Once again, many thanks for the help

Fahim H. Jafary, MD
Aga Khan University Hospital
Karachi, Pakistan.
Reply | Threaded
Open this post in threaded view
|

Re: Syntax to Clean Data - Needs Help

Richard Ristow
In reply to this post by Fahim Jafary
At 03:58 PM 8/31/2006, Fahim H. Jafary wrote:

>I'm reviewing a dataset which I need to "clean" before analysis.  I
>need a syntax method to do the following:
[...]

>2.  Identify outliers for continuous variables and then display them
>with their case ID numbers so that I may go back and check.

To start with, there's been a lot of recent discussion about the
meaning of 'outliers'. Review it if possible; in any case, think
carefully before classifying a case as an 'outlier' by any automatic
criterion.

On the other hand, checking end-of-range cases for errors is a useful
technique.

>   One syntax suggested to me is as follows for variable
> age.  However, doing this repeatedly for dozens of variables is very
> tedious and suggestions for an effecient way would be a great
> help.  Furthermore this syntax does NOT list which cases are the
> outliers
>
>DESCRIPTIVES
>   VARIABLES=age  /SAVE
>   /STATISTICS=MEAN STDDEV RANGE MIN MAX .
>
>compute outlier1=abs(zage).
>
>recode
>  outlier1 (3.29 thru highest=4)(2.58 thru highest=3)
>           (1.96 thru highest=2)(lowest thru 2=1).
>
>value labels outlier1
>           1 'Absolute z score < 2'
>           2 'Absolute z zcore > 1.96'
>           3 'Absolute z score > 2.58'
>           4 'Absolute z score > 3.29'.

(I've taken out the "execute." and "exe." statements, which aren't
necessary and can slow processing if your file is large.)

You can list the cases with z scores above 3.29 by replacing

>Frequencies
>Variables=outlier1

by

TEMPORARY.
SELECT IF ABS(ZAGE) > 3.29.
LIST CASE_ID AGE ZAGE.

Now, the problem is the dozens of variables. First, you need a list of
your continuous variables. Gene Maguin and Jon Peck have both made
suggestions; but you may find it's as easy to make the list by hand.

Then, you want to select the extreme values on all of those dozens of
variables, and list. It's trickier to do that, nicely. I suggest
separating your variables, so each variable is in a separate SPSS case.
That is, instead of one record for each CASE_ID, create one record for
each variable for each CASE_ID; many more records.

Something like this, but it's not tested. Where I write "<continuous
variables>", replace it all (including angle brackets) by your list of
continuous variables.

*  Write all the variable values to separate records  .
*  -------------------------------------------------  .

VARSTOCASES
    MAKE VALUE 'Value of the continuous variable'
    FROM <continuous variables>
   /INDEX = VBL_NAME 'Name of source variable' (VALUE).


*  Group the file by the original variables           .
*  -------------------------------------------------  .

SORT CASES BY VBL_NAME.
SPLIT FILE BY VBL_NAME.


*  Calculate statistics to judge 'outliers'           .
*  -------------------------------------------------  .

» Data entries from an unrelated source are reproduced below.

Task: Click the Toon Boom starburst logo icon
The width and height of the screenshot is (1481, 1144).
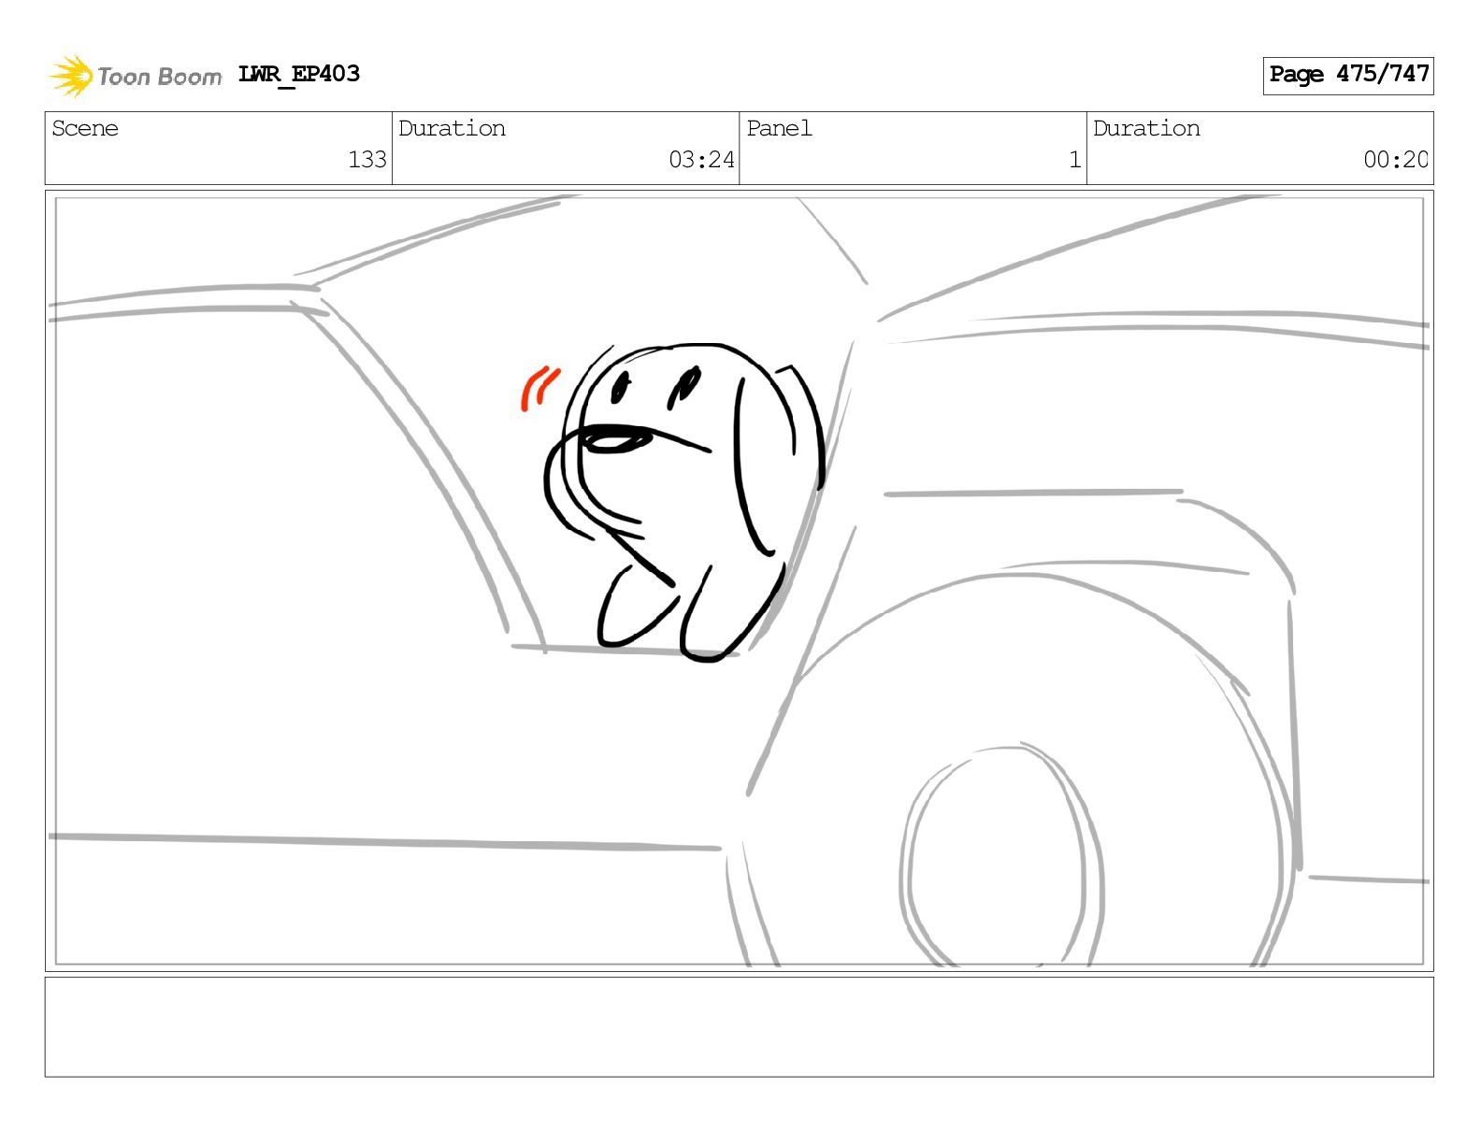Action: (71, 76)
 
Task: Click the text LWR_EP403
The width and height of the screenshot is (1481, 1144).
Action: (298, 74)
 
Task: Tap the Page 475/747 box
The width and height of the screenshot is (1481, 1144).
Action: (1347, 76)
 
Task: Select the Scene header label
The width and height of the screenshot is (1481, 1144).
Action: (85, 128)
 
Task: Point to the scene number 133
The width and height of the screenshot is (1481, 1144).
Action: (367, 160)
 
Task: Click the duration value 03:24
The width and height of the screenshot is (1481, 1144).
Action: (701, 160)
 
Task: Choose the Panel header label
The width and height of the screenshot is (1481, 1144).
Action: (779, 128)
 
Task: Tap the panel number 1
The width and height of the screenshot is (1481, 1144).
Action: (1075, 160)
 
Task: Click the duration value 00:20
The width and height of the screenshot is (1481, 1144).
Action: (1395, 160)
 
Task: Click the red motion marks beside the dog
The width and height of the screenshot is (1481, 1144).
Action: (539, 389)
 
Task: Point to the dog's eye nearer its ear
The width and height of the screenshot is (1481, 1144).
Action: (683, 388)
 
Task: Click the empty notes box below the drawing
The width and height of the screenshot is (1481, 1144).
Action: (740, 1027)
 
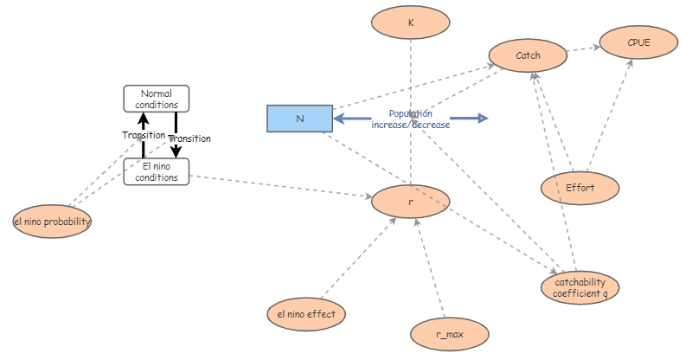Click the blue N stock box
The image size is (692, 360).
click(x=299, y=119)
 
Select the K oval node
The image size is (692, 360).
click(x=411, y=23)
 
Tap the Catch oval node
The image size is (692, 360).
click(x=528, y=56)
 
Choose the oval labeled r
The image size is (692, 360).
click(x=411, y=202)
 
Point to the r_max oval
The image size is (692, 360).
click(x=450, y=331)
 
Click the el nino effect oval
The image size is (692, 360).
click(x=306, y=313)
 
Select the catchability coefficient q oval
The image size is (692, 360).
click(x=580, y=288)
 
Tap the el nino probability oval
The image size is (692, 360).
click(x=53, y=222)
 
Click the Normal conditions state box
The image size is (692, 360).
click(x=157, y=99)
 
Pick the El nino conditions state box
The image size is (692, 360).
click(x=157, y=171)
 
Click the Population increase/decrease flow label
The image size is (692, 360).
click(x=411, y=119)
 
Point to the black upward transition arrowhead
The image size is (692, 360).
click(x=144, y=119)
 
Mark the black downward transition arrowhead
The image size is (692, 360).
click(x=176, y=151)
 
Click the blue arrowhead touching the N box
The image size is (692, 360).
click(x=340, y=119)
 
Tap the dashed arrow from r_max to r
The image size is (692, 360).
click(x=430, y=268)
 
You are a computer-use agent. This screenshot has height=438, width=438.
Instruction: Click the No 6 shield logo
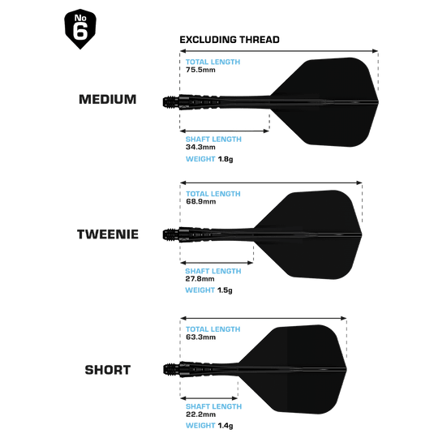(80, 28)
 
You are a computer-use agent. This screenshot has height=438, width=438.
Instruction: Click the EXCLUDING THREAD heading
(230, 40)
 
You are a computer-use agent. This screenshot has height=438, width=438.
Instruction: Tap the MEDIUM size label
(108, 100)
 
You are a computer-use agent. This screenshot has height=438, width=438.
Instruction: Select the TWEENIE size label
(108, 234)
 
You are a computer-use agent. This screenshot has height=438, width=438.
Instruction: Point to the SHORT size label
(108, 370)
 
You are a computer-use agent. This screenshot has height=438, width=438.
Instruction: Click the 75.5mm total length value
(200, 70)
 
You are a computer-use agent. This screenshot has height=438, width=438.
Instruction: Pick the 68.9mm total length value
(201, 202)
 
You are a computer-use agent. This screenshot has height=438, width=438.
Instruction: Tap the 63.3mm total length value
(201, 337)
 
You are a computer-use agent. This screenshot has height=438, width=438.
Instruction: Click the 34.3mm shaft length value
(200, 147)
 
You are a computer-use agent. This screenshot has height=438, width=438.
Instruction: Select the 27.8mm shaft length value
(200, 279)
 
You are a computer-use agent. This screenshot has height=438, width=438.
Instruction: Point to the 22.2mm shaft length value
(201, 414)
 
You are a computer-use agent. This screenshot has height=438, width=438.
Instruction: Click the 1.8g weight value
(225, 159)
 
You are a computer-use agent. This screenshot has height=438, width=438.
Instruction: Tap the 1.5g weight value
(225, 290)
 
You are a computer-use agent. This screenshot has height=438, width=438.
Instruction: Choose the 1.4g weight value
(225, 426)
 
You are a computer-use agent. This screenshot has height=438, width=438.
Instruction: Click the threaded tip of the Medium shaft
(170, 101)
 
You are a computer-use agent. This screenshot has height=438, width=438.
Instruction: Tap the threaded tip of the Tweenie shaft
(170, 234)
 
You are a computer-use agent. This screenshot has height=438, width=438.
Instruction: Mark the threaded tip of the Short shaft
(171, 370)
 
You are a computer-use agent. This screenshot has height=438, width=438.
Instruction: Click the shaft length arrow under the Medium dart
(225, 131)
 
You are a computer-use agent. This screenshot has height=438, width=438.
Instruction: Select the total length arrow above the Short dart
(264, 318)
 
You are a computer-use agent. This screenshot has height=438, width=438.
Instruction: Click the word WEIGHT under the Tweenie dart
(200, 290)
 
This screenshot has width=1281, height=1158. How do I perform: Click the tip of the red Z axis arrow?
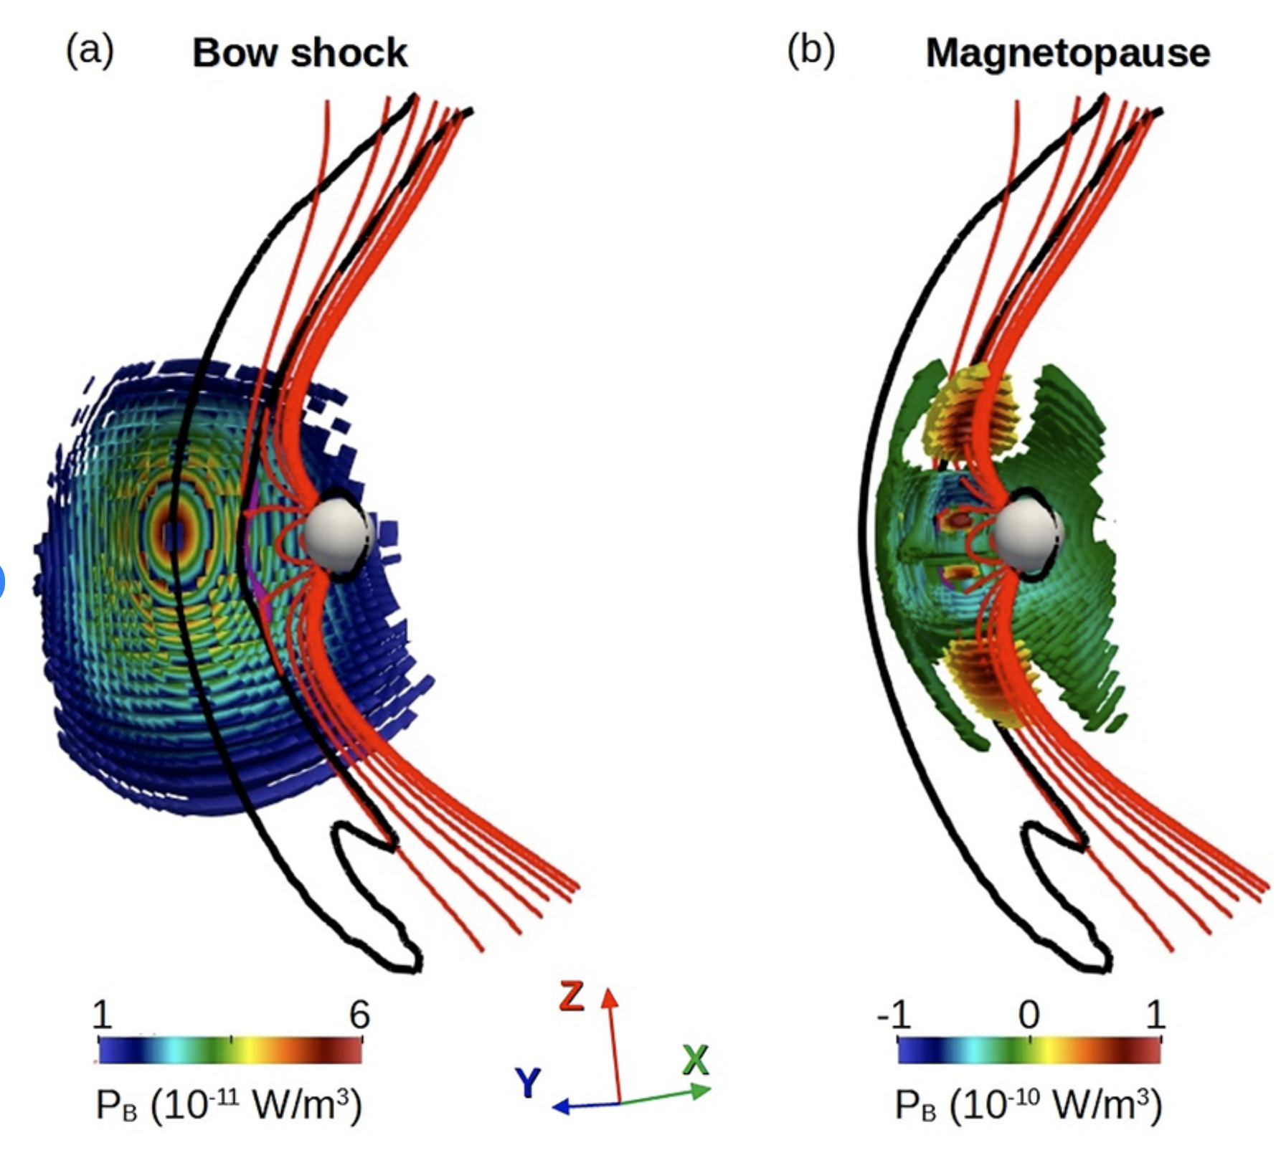click(610, 989)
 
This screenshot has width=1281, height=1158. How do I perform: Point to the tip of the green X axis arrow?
click(711, 1090)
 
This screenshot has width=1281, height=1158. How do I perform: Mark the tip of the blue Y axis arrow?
click(552, 1107)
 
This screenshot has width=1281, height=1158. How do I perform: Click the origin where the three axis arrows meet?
click(620, 1103)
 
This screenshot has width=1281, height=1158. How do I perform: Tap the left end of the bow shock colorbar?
click(100, 1051)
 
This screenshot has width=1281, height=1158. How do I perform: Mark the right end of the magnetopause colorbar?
click(1161, 1051)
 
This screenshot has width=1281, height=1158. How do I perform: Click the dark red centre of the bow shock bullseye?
click(172, 534)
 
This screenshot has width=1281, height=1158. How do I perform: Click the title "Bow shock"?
click(300, 53)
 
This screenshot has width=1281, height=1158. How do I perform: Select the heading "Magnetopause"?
click(1068, 53)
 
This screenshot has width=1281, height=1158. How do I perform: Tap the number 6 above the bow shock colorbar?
click(359, 1015)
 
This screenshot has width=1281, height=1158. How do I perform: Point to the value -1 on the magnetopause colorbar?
click(894, 1015)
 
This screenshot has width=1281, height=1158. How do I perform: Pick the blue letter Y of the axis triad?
click(529, 1083)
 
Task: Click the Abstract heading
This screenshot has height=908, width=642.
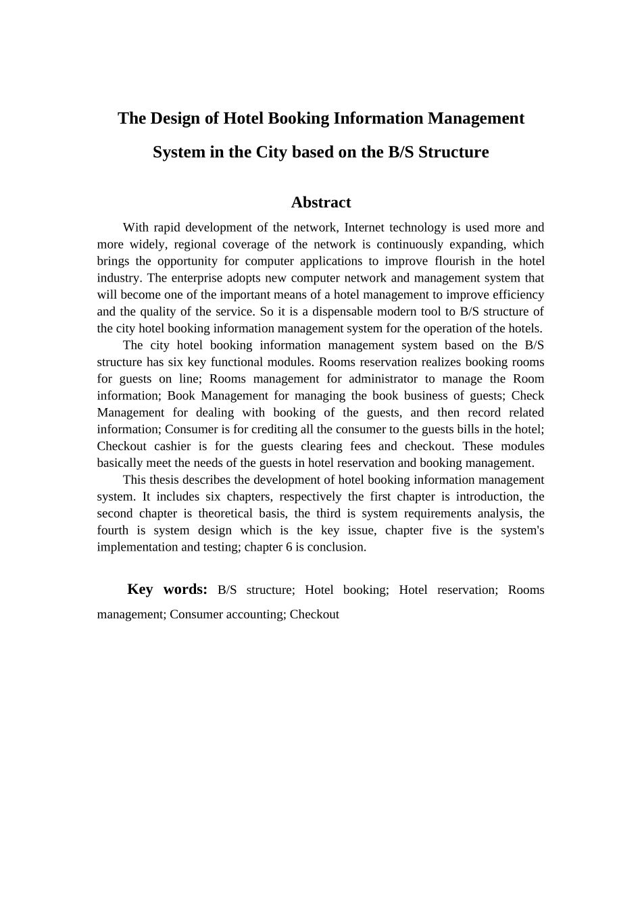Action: [x=320, y=202]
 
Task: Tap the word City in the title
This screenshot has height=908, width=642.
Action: [x=272, y=152]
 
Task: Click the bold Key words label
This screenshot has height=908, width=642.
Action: [x=167, y=589]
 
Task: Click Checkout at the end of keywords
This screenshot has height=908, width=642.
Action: [x=314, y=615]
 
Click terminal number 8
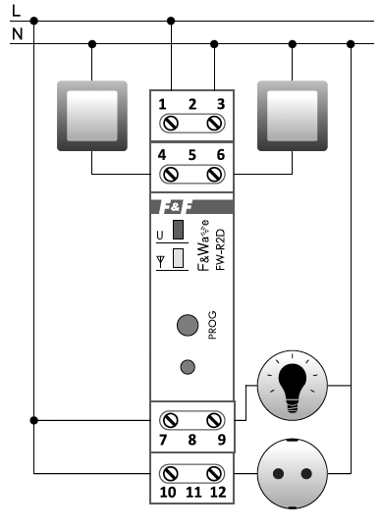click(x=191, y=441)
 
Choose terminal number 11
click(x=191, y=490)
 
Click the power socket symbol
click(x=292, y=472)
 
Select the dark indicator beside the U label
click(x=179, y=233)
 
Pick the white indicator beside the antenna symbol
click(x=179, y=259)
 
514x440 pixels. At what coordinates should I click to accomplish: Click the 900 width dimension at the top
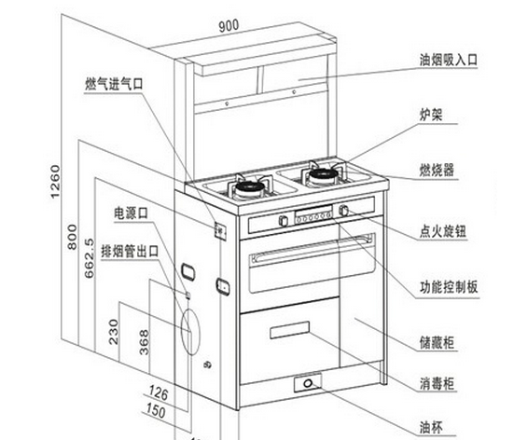coord(229,26)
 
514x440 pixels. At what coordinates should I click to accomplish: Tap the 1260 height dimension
coord(55,181)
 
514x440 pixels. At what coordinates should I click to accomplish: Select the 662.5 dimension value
coord(90,258)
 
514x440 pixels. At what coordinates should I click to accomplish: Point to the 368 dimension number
coord(144,342)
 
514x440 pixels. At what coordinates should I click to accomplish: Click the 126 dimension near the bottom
coord(159,392)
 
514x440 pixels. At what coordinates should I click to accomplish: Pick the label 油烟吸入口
coord(449,60)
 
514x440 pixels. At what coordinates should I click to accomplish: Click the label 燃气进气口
coord(114,84)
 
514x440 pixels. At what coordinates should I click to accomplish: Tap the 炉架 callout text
coord(431,115)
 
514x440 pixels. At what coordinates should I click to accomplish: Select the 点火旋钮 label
coord(443,231)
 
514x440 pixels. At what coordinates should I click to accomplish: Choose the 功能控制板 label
coord(449,287)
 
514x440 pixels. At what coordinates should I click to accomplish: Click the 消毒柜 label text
coord(437,383)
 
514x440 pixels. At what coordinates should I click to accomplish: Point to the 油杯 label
coord(431,428)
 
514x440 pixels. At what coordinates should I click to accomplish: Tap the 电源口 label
coord(131,213)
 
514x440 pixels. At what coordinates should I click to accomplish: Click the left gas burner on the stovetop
coord(250,187)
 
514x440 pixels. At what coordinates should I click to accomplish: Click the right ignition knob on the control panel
coord(343,211)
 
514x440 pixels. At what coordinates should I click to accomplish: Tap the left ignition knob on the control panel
coord(284,220)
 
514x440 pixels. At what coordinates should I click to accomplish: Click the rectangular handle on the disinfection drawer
coord(289,330)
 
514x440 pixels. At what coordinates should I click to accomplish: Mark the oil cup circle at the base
coord(308,383)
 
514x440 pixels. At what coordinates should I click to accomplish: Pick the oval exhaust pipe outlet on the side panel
coord(190,332)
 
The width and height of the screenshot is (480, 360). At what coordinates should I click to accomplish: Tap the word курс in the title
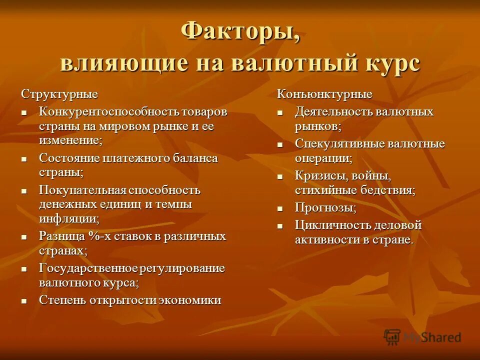(389, 64)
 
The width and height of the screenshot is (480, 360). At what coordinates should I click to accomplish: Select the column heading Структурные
(59, 94)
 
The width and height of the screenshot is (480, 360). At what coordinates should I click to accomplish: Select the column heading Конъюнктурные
(325, 94)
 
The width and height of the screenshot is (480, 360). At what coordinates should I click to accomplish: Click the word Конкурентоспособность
(102, 112)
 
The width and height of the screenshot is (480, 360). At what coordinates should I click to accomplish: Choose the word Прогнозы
(325, 208)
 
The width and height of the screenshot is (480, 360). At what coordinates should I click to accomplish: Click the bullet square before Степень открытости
(24, 302)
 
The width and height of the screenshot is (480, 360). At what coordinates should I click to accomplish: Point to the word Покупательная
(82, 190)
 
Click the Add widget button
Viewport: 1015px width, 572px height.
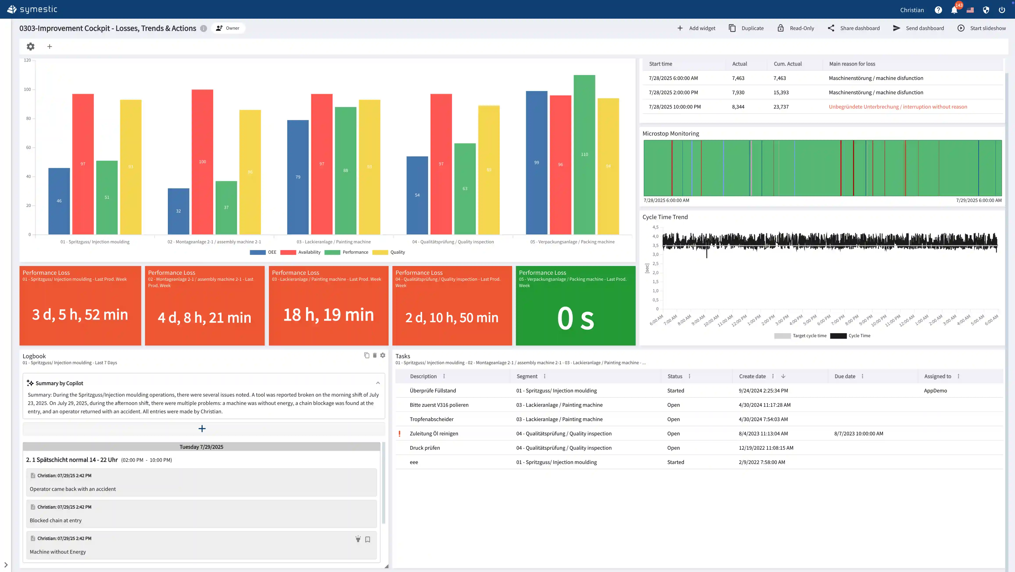(x=696, y=28)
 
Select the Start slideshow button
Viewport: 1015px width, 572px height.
(x=982, y=28)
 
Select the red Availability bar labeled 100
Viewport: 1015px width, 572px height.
(x=202, y=162)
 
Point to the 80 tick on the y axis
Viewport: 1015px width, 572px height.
(x=28, y=118)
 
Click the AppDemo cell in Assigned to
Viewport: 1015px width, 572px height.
(x=935, y=391)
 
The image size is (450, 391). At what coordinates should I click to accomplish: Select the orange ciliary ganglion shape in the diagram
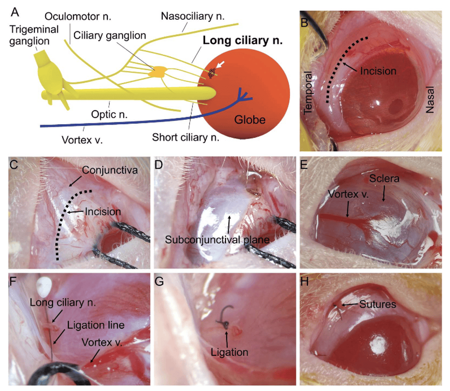160,71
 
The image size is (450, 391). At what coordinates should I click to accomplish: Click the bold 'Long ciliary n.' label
243,40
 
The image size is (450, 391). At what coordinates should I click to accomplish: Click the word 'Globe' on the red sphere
249,120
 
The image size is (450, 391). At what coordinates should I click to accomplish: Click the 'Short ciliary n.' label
185,137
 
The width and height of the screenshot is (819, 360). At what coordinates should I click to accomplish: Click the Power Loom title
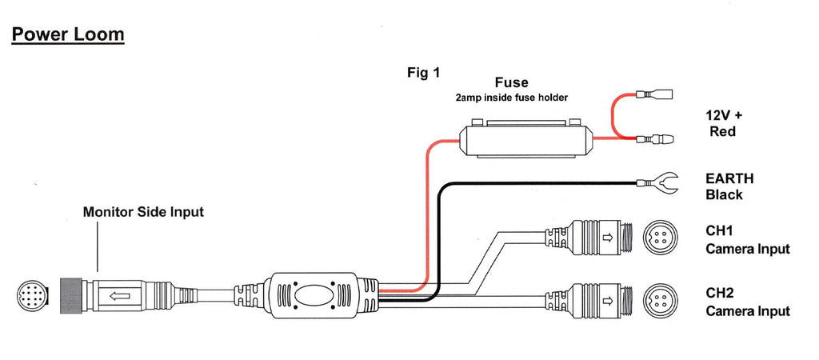pos(67,34)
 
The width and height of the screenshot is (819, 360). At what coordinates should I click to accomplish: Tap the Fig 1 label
pos(424,73)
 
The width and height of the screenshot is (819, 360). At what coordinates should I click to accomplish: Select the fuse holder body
pos(523,141)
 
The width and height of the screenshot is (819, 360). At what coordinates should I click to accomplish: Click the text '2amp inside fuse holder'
pos(512,98)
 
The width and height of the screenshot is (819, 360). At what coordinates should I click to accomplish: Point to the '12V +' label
pos(725,115)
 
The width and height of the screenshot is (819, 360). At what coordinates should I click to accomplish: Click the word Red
pos(722,131)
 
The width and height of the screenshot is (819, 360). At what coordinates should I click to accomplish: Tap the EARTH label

*  Save the Z-scores; note use of "Z_SCORE" in        .
*  parentheses, instead of "SAVE" subcommand.         .

DESCRIPTIVES
   VARIABLES=VALUE (Z_SCORE)
   /STATISTICS=MEAN STDDEV MIN MAX .

*  A supplement or alternative to Z-scores:           .
*  Save percentiles scores                            .

RANK
    VARIABLES=VALUE
   /PERCENT  =PCNTILE.

*  Re-group by original case, select and list         .
*  -------------------------------------------------  .

SPLIT FILE OFF.
SORT  CASES BY CASE_ID VBL_NAME.

*  List values with Z-scores >3.29                    .
TEMPORARY.
SELECT IF ABS(Z_SCORE) > 3.29.
LIST CASE_ID VBL_NAME VALUE Z_SCORE PCNTILE.

*  List values in the top or bottom 5%                .
TEMPORARY.
SELECT IF PCTILE LE 5 OR PCTILE GE 95.
LIST CASE_ID VBL_NAME VALUE Z_SCORE PCNTILE.